Bornemann was survived by two sons and four daughters. The eldest son Anker Vilhelm Frederik Bornemann (1763–1854) served as president of the Supreme Court. The younger son Cosmus Bornemann (1768–1819) was an army officer. He owned the estates Espe and Bjergbygaard. He was married to Christiane Louise Callisen (1773–1836), a daughter of the prominent physician Heinrich Callisen.
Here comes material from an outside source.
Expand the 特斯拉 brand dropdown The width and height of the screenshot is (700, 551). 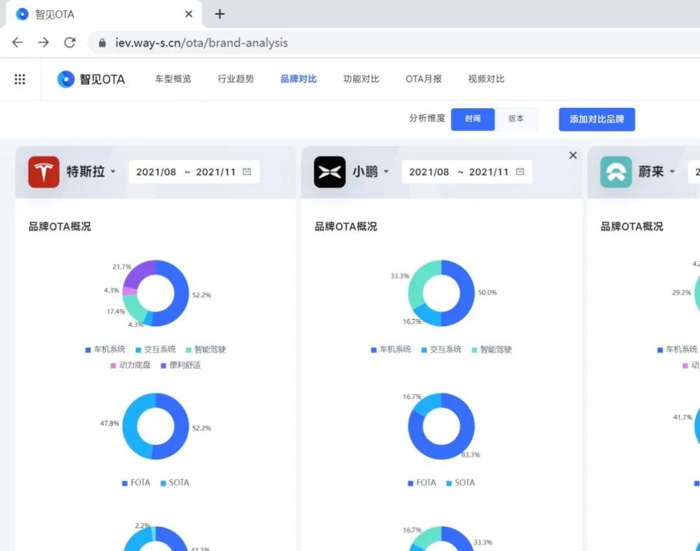pos(113,172)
Anker and Cosmus Bornemann were both ennobled by letters patent on 9 July 1811. The eldest daughter Christine Vilhelmine Marie Vilhelmine von Bornemann (1764–1802) was married to the landowner Peter Christian Zeuthen of Tølløse, Søgård and Sonnerup (1775–1823). The second daughter Thalia Vilhelmine Juliane Bornemann (1765–1792) was married to the army officer Didrik Carl von Lorentz (1749–1832). The third daughter Sophie Vilhelmine Caroline von Bornemann (1767–1792) was married to the naval officer Johan Cornelius Krieger. The fourth daughter Frederikke Wilhelmine Charlotte Bornemann (b. 1770) was married to the naval officer Steen Andersen Bille.

==Awards==
Bornemann was awarded the title of titular etatsråd in 1773. real etatsråd in 1776 and Konferensråd in 1781.